Advanced Prompt Engineering: Chain-of-Thought, ReAct, and Tree-of-Thoughts Explained

Master modern prompting techniques that unlock reasoning, planning, and multi-step problem-solving in large language models

Posted by Perivitta on March 21, 2026 · 25 mins read
Understanding : A Step-by-Step Guide

Advanced Prompt Engineering: Chain-of-Thought, ReAct, and Tree-of-Thoughts Explained


Introduction

The way you prompt a language model fundamentally shapes its output quality. A well-crafted prompt can turn a mediocre response into an excellent one.

Early LLM applications relied on simple prompts: "Summarize this text" or "Answer this question." These work for basic tasks but fail when problems require reasoning, planning, or multi-step thinking.

Modern prompt engineering has evolved far beyond simple instructions. Techniques like Chain-of-Thought (CoT), ReAct, and Tree-of-Thoughts enable LLMs to tackle complex problems by breaking them into manageable steps, combining reasoning with action, and exploring multiple solution paths.

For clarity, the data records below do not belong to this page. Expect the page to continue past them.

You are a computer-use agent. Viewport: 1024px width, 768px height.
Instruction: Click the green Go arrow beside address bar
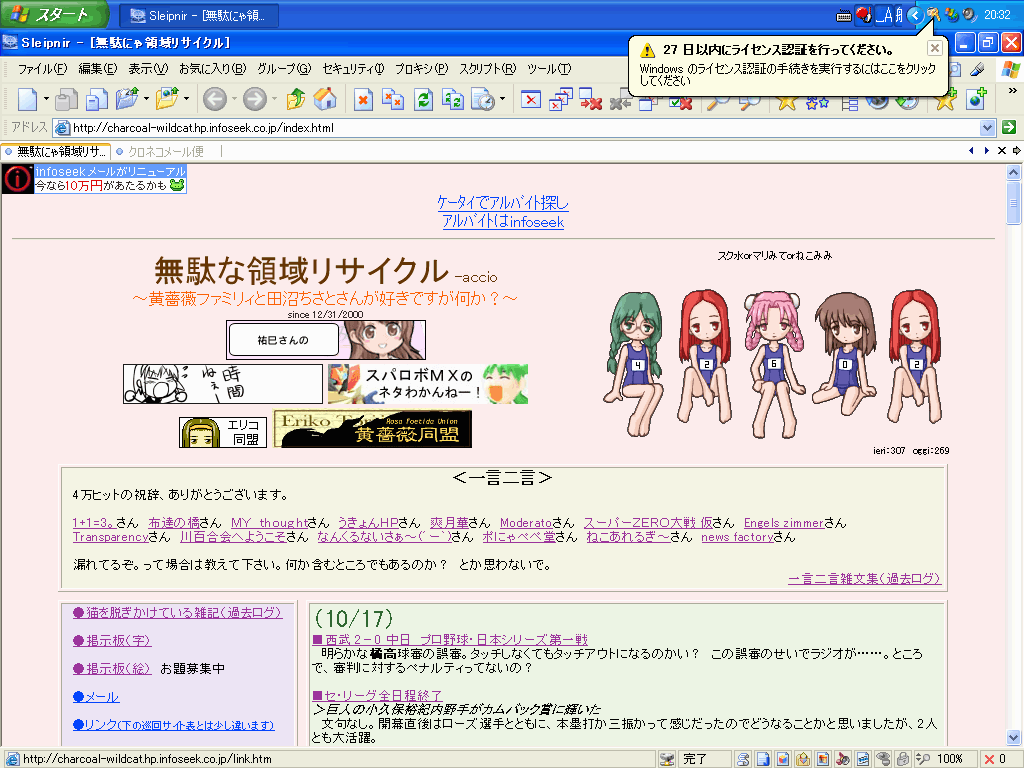1009,127
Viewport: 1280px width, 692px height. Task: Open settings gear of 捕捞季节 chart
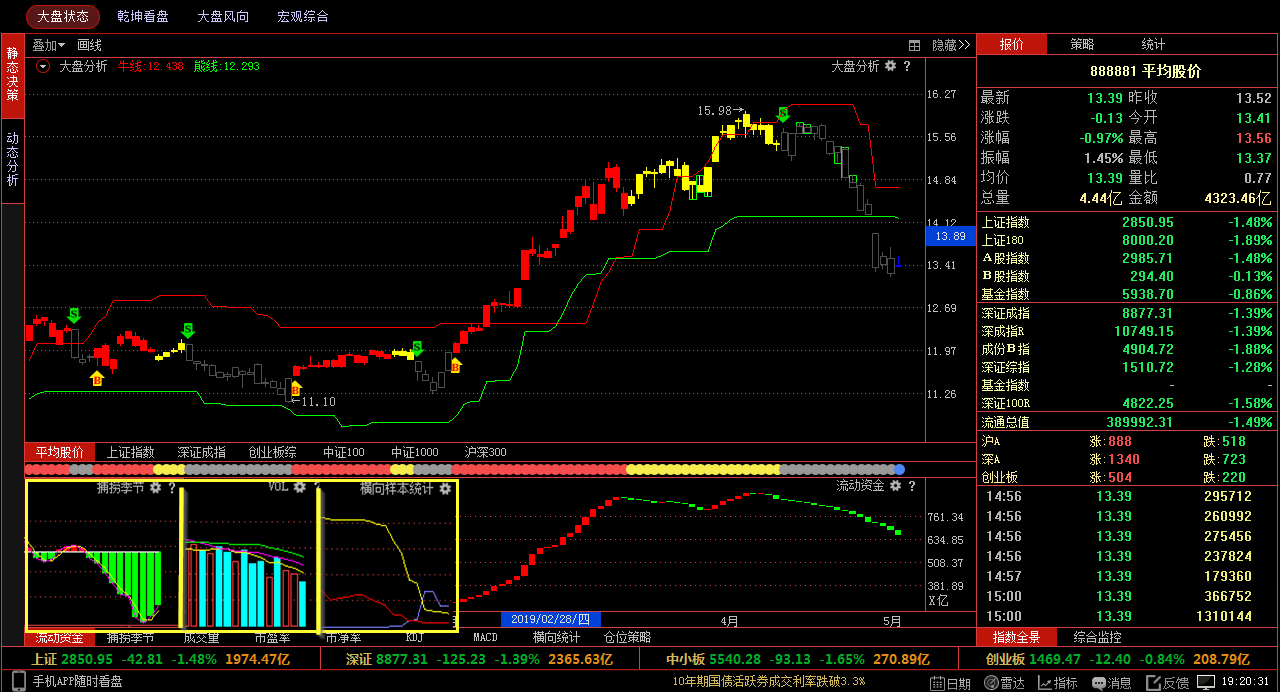click(x=154, y=488)
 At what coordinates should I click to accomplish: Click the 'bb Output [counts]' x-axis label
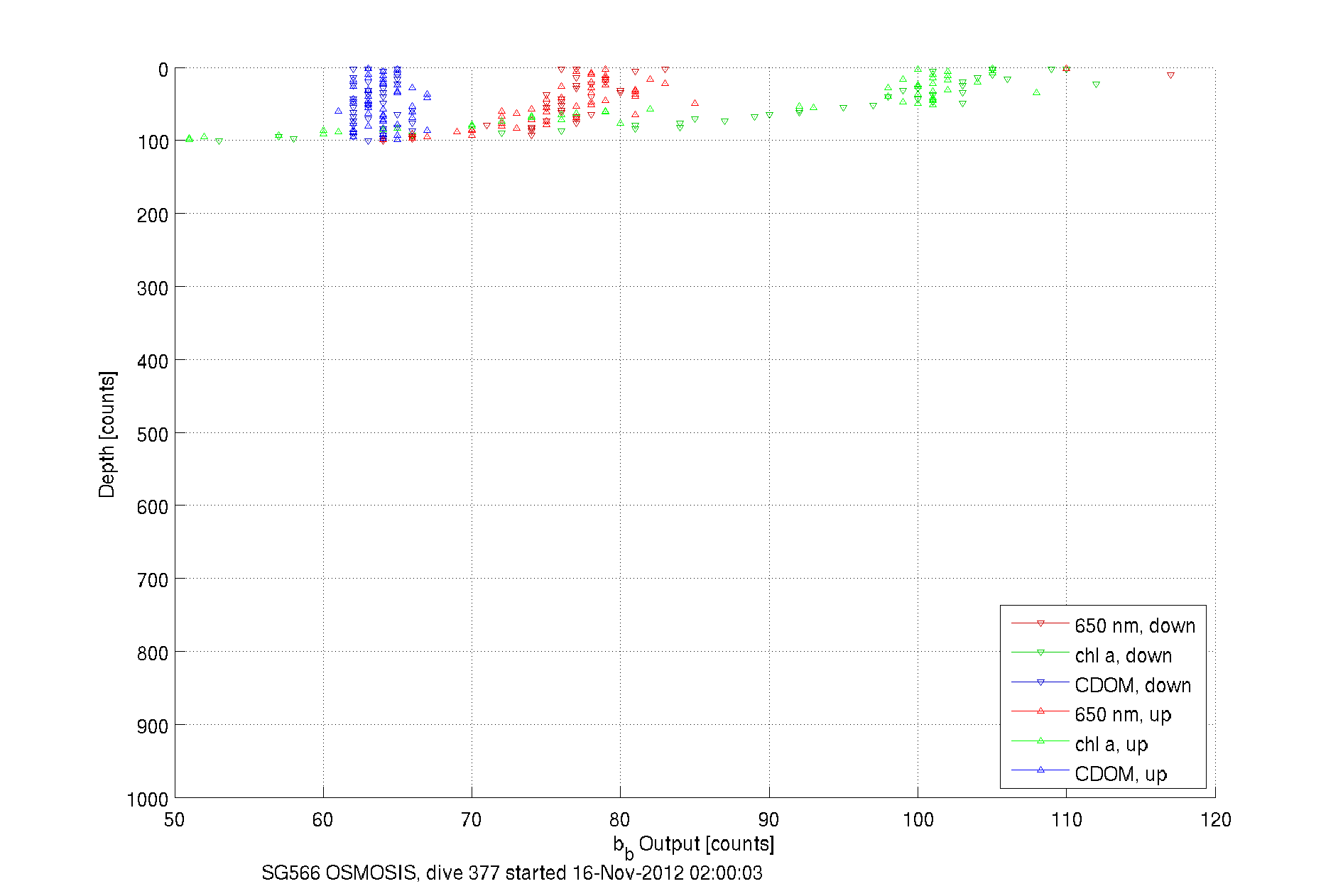click(694, 846)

This post explains advanced prompting techniques that have become essential for production LLM applications. You will learn how these methods work, when to use them, and how to implement them effectively.

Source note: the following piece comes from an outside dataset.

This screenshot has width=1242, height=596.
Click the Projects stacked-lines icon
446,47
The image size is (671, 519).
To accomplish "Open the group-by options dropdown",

The Foundation: Zero-Shot vs Few-Shot Prompting

Before diving into advanced techniques, we need to understand the baseline approaches.

Zero-Shot Prompting

Zero-shot prompting means asking the model to perform a task without providing any examples.

Example:

Classify the sentiment of this review as positive, negative, or neutral:
"The food was okay but the service was terrible."
 
Sentiment:

The model responds based solely on its pre-training. This works well for common tasks but struggles with domain-specific or nuanced problems.

Few-Shot Prompting

Few-shot prompting provides a few examples before the actual task.

Example:

Classify the sentiment as positive, negative, or neutral:
 
Review: "Amazing experience! Highly recommend."
Sentiment: Positive
 
Review: "Waste of money. Never coming back."
Sentiment: Negative
 
Review: "It was fine, nothing special."
Sentiment: Neutral
 
Review: "The food was okay but the service was terrible."
Sentiment:

The model learns the task format and expected outputs from examples. This significantly improves performance, especially for custom tasks.

When to Use Each

  • Zero-shot: Common tasks, simple queries, when latency and cost matter.
  • Few-shot: Domain-specific tasks, custom formats, when accuracy matters more than speed.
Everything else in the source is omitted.